** Opening SOURCE RECORDS block **

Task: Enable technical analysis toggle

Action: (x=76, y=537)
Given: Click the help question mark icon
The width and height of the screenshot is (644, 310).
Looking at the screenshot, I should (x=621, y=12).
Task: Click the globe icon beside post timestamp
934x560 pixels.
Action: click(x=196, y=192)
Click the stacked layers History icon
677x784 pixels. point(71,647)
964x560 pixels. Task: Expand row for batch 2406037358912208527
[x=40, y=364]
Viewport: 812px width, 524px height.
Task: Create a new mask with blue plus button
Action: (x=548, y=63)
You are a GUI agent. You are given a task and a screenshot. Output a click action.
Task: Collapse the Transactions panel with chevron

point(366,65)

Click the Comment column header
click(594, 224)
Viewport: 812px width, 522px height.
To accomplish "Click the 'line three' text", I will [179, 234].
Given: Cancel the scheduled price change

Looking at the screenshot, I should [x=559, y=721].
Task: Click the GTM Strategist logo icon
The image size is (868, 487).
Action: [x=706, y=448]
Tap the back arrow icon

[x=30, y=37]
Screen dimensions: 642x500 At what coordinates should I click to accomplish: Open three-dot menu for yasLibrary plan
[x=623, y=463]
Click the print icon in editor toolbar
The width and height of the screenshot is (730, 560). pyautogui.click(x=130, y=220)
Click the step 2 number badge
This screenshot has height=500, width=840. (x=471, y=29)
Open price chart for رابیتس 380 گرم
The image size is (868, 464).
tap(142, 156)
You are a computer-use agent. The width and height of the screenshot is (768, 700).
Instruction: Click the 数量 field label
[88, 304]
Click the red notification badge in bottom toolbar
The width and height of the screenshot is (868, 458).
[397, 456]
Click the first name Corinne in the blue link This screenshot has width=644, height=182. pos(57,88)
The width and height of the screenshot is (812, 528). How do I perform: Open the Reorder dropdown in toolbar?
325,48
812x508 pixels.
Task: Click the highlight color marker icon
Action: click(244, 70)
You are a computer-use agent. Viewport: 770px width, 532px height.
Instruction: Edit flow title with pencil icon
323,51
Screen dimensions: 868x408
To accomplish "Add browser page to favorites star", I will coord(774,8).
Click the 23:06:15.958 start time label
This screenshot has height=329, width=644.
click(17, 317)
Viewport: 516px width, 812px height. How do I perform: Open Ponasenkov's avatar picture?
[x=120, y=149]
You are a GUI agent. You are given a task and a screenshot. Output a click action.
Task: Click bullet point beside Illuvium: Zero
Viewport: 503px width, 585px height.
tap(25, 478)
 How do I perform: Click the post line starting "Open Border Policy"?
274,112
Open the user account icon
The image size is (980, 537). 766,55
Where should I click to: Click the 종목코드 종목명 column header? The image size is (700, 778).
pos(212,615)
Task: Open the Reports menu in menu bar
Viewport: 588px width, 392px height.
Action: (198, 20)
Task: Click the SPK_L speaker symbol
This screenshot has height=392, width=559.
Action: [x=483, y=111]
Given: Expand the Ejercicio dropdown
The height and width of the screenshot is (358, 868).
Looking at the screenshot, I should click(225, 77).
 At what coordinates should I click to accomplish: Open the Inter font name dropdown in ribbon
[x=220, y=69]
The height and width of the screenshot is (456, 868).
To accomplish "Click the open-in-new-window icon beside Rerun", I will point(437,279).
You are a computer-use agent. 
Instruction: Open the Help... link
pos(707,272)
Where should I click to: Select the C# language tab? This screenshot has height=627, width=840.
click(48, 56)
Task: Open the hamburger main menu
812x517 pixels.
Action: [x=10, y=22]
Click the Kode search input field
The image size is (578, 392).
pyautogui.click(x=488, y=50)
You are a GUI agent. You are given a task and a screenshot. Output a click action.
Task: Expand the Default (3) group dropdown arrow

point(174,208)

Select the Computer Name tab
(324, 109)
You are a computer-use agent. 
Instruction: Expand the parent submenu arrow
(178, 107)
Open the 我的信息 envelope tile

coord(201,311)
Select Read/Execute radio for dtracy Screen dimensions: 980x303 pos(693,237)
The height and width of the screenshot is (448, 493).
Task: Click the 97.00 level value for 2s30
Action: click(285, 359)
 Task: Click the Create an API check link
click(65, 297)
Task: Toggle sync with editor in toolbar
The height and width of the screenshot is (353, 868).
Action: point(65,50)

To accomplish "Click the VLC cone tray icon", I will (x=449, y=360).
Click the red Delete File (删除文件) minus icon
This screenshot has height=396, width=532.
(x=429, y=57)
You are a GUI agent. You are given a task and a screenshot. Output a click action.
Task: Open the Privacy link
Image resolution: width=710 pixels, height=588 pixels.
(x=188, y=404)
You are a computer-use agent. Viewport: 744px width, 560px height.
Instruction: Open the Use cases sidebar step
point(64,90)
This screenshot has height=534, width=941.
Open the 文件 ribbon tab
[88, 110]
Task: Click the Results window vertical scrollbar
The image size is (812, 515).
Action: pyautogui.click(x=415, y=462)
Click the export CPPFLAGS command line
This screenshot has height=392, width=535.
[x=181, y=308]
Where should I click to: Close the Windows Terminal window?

** Closing SOURCE RECORDS block **

## REQUIRED WORK:
I need all of the records above retyped exactly, please.

## OUTPUT OF THE TASK:
Task: Enable technical analysis toggle

Action: (x=76, y=537)
Given: Click the help question mark icon
The width and height of the screenshot is (644, 310).
Looking at the screenshot, I should (x=621, y=12).
Task: Click the globe icon beside post timestamp
934x560 pixels.
Action: click(x=196, y=192)
Click the stacked layers History icon
677x784 pixels. point(71,647)
964x560 pixels. Task: Expand row for batch 2406037358912208527
[x=40, y=364]
Viewport: 812px width, 524px height.
Task: Create a new mask with blue plus button
Action: (x=548, y=63)
You are a GUI agent. You are given a task and a screenshot. Output a click action.
Task: Collapse the Transactions panel with chevron

point(366,65)

Click the Comment column header
click(594, 224)
Viewport: 812px width, 522px height.
To accomplish "Click the 'line three' text", I will [179, 234].
Given: Cancel the scheduled price change

Looking at the screenshot, I should [x=559, y=721].
Task: Click the GTM Strategist logo icon
The image size is (868, 487).
Action: [x=706, y=448]
Tap the back arrow icon

[x=30, y=37]
Screen dimensions: 642x500 At what coordinates should I click to accomplish: Open three-dot menu for yasLibrary plan
[x=623, y=463]
Click the print icon in editor toolbar
The width and height of the screenshot is (730, 560). pyautogui.click(x=130, y=220)
Click the step 2 number badge
This screenshot has height=500, width=840. (x=471, y=29)
Open price chart for رابیتس 380 گرم
The image size is (868, 464).
tap(142, 156)
You are a computer-use agent. The width and height of the screenshot is (768, 700).
Instruction: Click the 数量 field label
[88, 304]
Click the red notification badge in bottom toolbar
The width and height of the screenshot is (868, 458).
[397, 456]
Click the first name Corinne in the blue link This screenshot has width=644, height=182. pos(57,88)
The width and height of the screenshot is (812, 528). How do I perform: Open the Reorder dropdown in toolbar?
325,48
812x508 pixels.
Task: Click the highlight color marker icon
Action: click(244, 70)
You are a computer-use agent. Viewport: 770px width, 532px height.
Instruction: Edit flow title with pencil icon
323,51
Screen dimensions: 868x408
To accomplish "Add browser page to favorites star", I will coord(774,8).
Click the 23:06:15.958 start time label
This screenshot has height=329, width=644.
click(17, 317)
Viewport: 516px width, 812px height. How do I perform: Open Ponasenkov's avatar picture?
[x=120, y=149]
You are a GUI agent. You are given a task and a screenshot. Output a click action.
Task: Click bullet point beside Illuvium: Zero
Viewport: 503px width, 585px height.
tap(25, 478)
 How do I perform: Click the post line starting "Open Border Policy"?
274,112
Open the user account icon
The image size is (980, 537). 766,55
Where should I click to: Click the 종목코드 종목명 column header? The image size is (700, 778).
pos(212,615)
Task: Open the Reports menu in menu bar
Viewport: 588px width, 392px height.
Action: (198, 20)
Task: Click the SPK_L speaker symbol
This screenshot has height=392, width=559.
Action: [x=483, y=111]
Given: Expand the Ejercicio dropdown
The height and width of the screenshot is (358, 868).
Looking at the screenshot, I should click(225, 77).
 At what coordinates should I click to accomplish: Open the Inter font name dropdown in ribbon
[x=220, y=69]
The height and width of the screenshot is (456, 868).
To accomplish "Click the open-in-new-window icon beside Rerun", I will point(437,279).
You are a computer-use agent. 
Instruction: Open the Help... link
pos(707,272)
Where should I click to: Select the C# language tab? This screenshot has height=627, width=840.
click(48, 56)
Task: Open the hamburger main menu
812x517 pixels.
Action: [x=10, y=22]
Click the Kode search input field
The image size is (578, 392).
pyautogui.click(x=488, y=50)
You are a GUI agent. You are given a task and a screenshot. Output a click action.
Task: Expand the Default (3) group dropdown arrow

point(174,208)

Select the Computer Name tab
(324, 109)
You are a computer-use agent. 
Instruction: Expand the parent submenu arrow
(178, 107)
Open the 我的信息 envelope tile

coord(201,311)
Select Read/Execute radio for dtracy Screen dimensions: 980x303 pos(693,237)
The height and width of the screenshot is (448, 493).
Task: Click the 97.00 level value for 2s30
Action: click(285, 359)
 Task: Click the Create an API check link
click(65, 297)
Task: Toggle sync with editor in toolbar
The height and width of the screenshot is (353, 868).
Action: point(65,50)

To accomplish "Click the VLC cone tray icon", I will (x=449, y=360).
Click the red Delete File (删除文件) minus icon
This screenshot has height=396, width=532.
(x=429, y=57)
You are a GUI agent. You are given a task and a screenshot. Output a click action.
Task: Open the Privacy link
Image resolution: width=710 pixels, height=588 pixels.
(x=188, y=404)
You are a computer-use agent. Viewport: 744px width, 560px height.
Instruction: Open the Use cases sidebar step
point(64,90)
This screenshot has height=534, width=941.
Open the 文件 ribbon tab
[88, 110]
Task: Click the Results window vertical scrollbar
The image size is (812, 515).
Action: pyautogui.click(x=415, y=462)
Click the export CPPFLAGS command line
This screenshot has height=392, width=535.
[x=181, y=308]
Where should I click to: Close the Windows Terminal window?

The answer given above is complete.